- **Activity**:
Every line of the following records that includes "computer" should be copied.

- **Entries shown**:
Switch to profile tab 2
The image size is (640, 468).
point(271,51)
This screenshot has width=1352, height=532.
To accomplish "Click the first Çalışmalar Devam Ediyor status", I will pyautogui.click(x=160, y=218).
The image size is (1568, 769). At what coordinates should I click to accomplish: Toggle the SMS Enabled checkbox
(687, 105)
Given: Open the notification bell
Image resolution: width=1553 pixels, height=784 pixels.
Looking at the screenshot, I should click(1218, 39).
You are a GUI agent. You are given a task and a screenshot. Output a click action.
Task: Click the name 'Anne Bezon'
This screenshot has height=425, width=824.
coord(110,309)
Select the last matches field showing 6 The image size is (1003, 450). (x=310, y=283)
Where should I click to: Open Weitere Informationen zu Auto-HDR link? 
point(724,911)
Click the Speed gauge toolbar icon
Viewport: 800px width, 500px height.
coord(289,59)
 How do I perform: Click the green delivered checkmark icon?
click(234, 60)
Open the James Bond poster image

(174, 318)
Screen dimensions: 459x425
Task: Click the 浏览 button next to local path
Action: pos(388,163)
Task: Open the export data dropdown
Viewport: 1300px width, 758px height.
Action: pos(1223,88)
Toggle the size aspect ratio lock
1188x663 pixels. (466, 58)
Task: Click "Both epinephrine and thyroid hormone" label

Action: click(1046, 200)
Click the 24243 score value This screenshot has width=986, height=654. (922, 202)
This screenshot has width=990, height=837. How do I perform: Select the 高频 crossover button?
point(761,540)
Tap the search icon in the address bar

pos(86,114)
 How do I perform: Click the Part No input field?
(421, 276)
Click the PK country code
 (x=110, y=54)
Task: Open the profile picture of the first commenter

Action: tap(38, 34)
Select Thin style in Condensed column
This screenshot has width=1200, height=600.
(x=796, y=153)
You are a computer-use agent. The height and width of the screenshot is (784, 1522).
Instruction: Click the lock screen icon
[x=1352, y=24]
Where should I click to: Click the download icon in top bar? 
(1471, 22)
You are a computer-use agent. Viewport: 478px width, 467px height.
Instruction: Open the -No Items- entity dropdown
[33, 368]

- **Answer to this exercise**:
You are a computer-use agent. The height and width of the screenshot is (784, 1522).
You are a computer-use agent. Viewport: 478px width, 467px height.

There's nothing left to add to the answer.